Find the string "Open" in the records. Copy each line that has it.

───── Input records ─────

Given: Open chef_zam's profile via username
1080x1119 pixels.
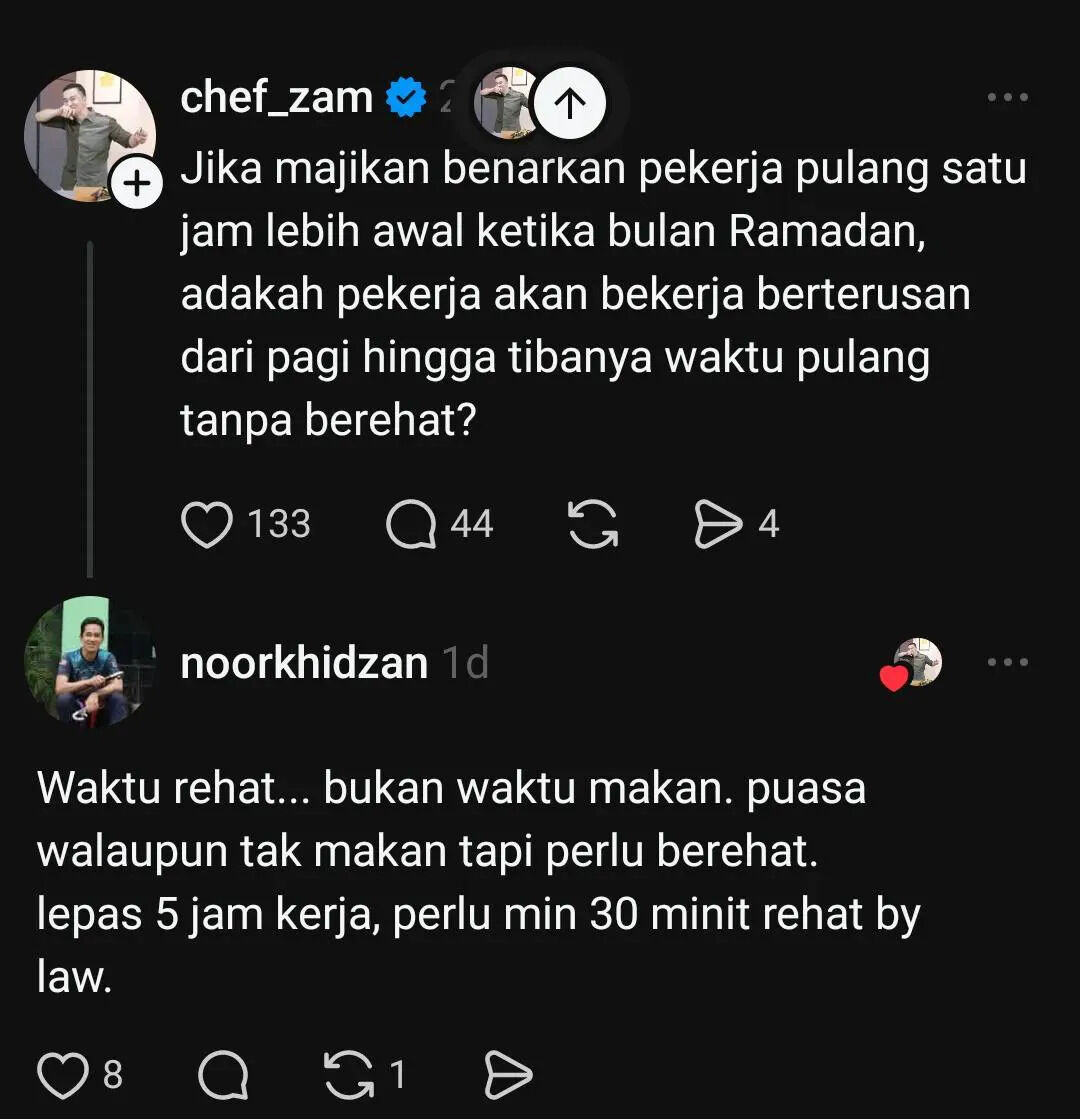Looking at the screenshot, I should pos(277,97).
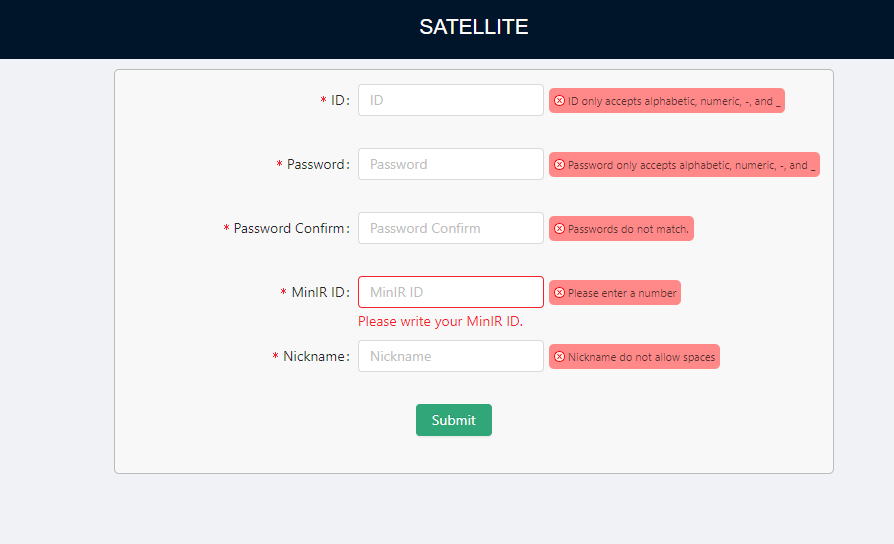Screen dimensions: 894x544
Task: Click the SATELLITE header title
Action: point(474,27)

─────
───── Input records ─────

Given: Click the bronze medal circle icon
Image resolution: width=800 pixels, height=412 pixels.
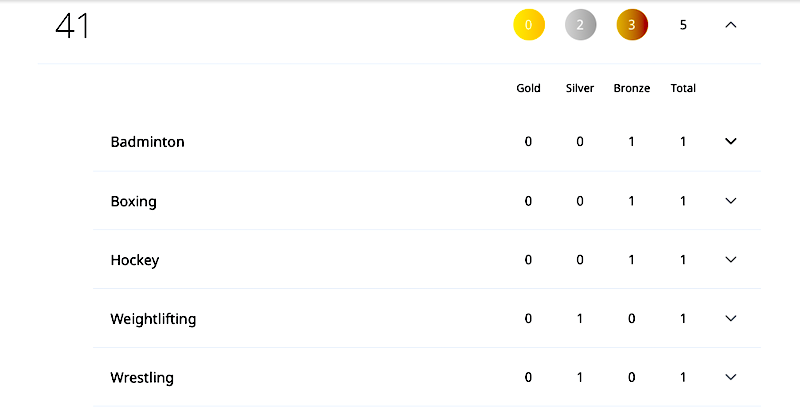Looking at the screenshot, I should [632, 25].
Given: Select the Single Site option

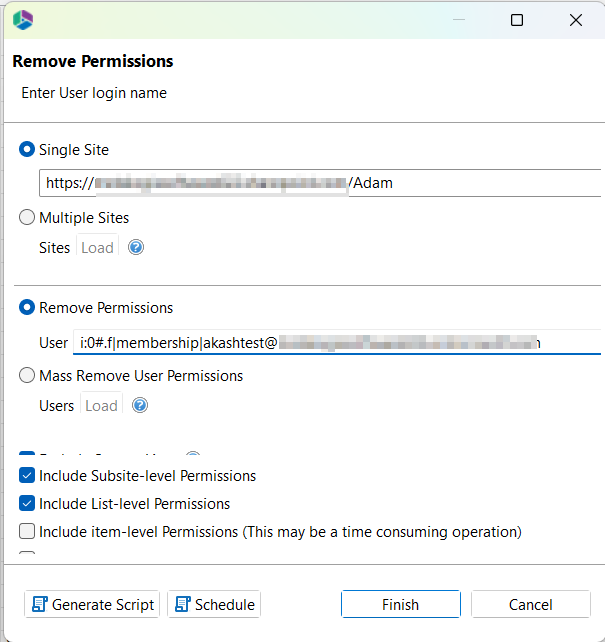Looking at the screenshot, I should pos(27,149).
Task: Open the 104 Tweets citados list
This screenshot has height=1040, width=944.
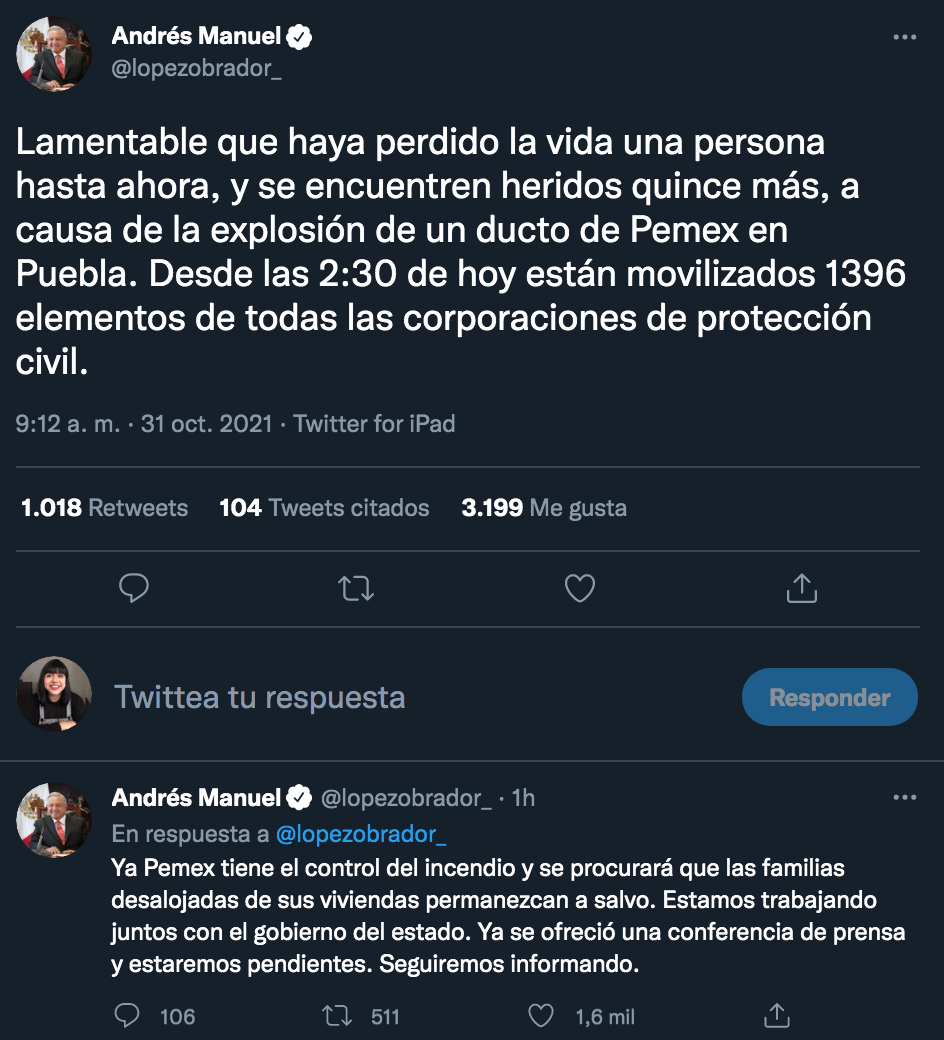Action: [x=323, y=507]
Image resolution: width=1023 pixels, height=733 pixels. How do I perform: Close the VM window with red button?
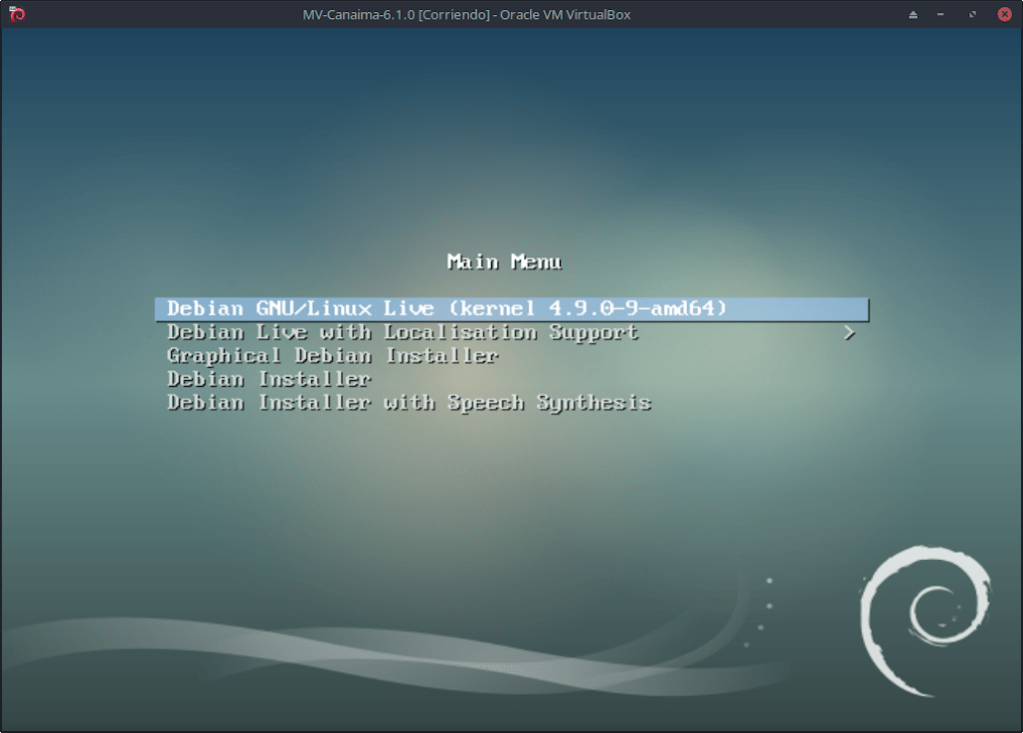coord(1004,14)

─────
───── Input records ─────

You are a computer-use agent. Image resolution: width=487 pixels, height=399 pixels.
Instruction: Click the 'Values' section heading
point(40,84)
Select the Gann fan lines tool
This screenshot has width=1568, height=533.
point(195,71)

─────

Exercise output:
Given: Open chef_zam's profile via username
Task: Open the 104 Tweets citados list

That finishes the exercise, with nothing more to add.